Mr. Cruny came out his back door with Rusty circling his legs and barking non-stop. He stopped a several yards distance from where Sara sat. “You brought a lot of baggage for such a short visit,” he said nodding at her suitcases.

“I decided it’s not going to work out here,” she said. “I don’t know Bill as well as I thought I did and there are things he didn’t tell me, like the truth about the house he lives in.” She held out her hand and looked at her fingernails and thought the next color she chose for them would be something with a purple hue. “When you see him, please tell him I said goodbye.”

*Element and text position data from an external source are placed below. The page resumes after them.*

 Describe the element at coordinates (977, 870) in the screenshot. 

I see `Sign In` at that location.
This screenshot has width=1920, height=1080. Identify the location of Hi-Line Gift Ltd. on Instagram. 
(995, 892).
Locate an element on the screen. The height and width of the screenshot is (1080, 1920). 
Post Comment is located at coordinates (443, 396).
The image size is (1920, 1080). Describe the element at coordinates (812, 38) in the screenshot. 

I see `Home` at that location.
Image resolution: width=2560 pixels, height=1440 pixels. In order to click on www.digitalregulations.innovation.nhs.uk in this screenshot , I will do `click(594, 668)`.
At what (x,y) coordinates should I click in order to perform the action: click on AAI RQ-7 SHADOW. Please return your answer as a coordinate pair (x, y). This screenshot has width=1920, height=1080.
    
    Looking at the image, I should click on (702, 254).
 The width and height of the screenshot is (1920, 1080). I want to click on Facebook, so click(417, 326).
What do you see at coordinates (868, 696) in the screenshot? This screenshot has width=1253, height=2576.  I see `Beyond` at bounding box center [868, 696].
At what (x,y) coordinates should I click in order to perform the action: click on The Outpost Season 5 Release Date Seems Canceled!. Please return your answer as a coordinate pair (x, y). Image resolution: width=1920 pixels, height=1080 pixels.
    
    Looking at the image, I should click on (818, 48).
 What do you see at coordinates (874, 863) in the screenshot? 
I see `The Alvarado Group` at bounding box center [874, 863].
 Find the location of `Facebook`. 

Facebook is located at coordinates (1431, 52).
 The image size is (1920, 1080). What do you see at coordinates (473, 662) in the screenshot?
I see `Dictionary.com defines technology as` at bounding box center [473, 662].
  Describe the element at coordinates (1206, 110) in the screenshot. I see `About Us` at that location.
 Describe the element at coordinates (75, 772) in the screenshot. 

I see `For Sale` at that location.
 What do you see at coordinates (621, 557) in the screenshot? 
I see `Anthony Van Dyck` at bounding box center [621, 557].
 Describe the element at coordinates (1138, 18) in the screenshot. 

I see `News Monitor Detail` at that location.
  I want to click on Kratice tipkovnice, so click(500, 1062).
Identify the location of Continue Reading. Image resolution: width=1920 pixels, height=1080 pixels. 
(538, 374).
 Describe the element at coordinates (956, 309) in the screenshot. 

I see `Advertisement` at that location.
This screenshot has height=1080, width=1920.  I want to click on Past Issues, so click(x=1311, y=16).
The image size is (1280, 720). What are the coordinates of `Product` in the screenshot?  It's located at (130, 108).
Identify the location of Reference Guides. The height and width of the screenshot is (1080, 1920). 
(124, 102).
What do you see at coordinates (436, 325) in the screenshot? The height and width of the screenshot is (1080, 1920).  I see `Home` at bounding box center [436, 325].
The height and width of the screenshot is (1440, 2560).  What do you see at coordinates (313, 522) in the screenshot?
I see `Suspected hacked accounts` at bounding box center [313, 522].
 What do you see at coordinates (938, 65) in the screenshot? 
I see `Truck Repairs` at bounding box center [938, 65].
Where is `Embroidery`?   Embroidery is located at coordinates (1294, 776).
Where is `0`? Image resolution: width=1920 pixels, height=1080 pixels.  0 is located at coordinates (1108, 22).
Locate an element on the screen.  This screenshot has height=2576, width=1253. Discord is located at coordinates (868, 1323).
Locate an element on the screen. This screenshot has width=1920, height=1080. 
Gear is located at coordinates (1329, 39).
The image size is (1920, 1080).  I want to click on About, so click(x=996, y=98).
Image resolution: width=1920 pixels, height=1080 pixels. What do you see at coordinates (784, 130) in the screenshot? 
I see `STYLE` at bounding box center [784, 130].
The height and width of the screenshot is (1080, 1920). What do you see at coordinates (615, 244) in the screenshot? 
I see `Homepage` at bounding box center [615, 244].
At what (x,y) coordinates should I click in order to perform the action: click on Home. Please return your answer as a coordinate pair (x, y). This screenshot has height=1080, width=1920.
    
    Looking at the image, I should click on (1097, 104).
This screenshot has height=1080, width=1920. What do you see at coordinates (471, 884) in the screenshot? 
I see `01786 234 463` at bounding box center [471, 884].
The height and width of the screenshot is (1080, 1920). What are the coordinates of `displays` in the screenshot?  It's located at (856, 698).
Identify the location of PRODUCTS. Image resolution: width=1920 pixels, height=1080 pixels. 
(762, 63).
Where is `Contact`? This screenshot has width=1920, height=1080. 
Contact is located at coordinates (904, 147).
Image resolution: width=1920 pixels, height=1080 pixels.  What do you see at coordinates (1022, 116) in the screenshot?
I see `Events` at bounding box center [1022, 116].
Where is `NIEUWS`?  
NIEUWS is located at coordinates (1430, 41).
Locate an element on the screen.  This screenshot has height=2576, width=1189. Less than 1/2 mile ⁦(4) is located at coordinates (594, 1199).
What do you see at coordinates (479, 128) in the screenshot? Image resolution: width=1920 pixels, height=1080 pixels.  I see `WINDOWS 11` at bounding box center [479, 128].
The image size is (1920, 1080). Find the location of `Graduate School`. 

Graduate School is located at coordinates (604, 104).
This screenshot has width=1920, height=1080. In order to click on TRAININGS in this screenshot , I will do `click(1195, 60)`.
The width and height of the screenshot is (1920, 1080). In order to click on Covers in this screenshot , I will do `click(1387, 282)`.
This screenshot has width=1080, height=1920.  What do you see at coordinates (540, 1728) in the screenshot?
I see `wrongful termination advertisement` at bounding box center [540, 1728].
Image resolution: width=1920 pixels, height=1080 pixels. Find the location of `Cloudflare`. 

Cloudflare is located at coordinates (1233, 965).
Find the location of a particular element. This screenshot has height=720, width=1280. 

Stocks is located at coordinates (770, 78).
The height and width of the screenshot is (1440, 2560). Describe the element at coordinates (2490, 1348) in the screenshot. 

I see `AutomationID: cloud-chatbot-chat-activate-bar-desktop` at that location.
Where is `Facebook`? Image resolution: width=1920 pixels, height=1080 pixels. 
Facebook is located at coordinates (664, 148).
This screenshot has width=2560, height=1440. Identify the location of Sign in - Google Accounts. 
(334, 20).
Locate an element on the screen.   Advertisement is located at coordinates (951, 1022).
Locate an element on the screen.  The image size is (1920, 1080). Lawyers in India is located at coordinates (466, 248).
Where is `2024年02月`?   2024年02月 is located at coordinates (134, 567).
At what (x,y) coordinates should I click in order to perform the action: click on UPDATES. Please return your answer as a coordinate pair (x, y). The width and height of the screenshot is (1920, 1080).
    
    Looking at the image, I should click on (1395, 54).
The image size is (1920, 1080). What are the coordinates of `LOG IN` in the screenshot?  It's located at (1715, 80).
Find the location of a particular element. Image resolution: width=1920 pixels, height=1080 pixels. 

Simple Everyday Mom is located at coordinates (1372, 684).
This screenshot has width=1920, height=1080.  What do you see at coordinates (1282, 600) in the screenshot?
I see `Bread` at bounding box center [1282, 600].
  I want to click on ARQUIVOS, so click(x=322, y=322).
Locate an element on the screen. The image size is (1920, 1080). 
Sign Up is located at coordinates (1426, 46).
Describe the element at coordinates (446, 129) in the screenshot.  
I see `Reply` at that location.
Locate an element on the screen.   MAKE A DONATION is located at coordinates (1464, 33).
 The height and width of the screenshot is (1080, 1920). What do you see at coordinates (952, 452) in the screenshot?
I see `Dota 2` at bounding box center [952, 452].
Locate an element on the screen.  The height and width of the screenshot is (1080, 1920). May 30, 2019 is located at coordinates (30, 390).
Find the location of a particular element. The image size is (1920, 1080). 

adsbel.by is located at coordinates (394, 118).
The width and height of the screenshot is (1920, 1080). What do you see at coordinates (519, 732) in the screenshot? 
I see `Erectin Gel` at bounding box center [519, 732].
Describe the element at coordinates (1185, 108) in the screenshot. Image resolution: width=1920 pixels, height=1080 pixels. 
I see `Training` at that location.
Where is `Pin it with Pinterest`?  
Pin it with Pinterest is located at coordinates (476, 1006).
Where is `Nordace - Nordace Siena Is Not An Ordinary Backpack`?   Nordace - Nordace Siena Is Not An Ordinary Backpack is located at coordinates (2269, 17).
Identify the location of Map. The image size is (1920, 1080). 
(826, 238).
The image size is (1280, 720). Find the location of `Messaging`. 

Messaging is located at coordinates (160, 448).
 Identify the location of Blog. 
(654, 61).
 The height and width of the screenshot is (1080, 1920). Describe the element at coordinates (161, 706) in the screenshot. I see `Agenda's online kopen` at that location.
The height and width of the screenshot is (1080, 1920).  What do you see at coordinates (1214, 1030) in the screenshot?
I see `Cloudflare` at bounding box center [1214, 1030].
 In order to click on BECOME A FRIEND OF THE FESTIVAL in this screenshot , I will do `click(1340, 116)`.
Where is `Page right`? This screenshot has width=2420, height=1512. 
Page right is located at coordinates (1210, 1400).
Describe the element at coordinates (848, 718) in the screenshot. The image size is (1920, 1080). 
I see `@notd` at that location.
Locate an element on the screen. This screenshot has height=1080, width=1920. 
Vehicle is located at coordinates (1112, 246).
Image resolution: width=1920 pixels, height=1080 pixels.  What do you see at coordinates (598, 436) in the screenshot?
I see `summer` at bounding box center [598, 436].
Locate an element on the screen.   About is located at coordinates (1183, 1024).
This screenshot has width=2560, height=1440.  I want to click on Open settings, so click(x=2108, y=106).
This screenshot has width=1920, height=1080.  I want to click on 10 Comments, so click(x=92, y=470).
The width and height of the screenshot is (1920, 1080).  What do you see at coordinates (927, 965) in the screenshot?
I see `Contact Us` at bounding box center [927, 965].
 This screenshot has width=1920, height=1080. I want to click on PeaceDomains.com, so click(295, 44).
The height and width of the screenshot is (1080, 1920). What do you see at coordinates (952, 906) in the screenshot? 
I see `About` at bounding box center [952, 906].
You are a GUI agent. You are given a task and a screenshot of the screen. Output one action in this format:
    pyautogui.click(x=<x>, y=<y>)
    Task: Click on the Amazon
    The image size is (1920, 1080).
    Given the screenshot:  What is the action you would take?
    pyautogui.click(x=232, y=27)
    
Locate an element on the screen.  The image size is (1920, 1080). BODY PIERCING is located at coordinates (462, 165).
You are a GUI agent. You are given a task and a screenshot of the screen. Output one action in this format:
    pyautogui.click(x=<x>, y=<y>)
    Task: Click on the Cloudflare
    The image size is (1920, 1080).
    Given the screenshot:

Mr. Cruny raised his bushy eyebrows. “Don’t you think you should tell him that yourself?”

“I’ve learned by experience that leaving someone is never as romantic as meeting them,” she said.

He glanced at his house. “Sometimes life circumstances keeps you tied to one person.”

An Uber taxi pulled into the driveway. Sara stood and put her cellphone in her pocket. The Uber driver, a young Black woman with large hoop earrings, got out of her car and opened the trunk. The two women put Sara’s suitcases in the trunk. They then got in the car and drove off as Mr. Cruny tried to quieten Rusty, which of course was futile.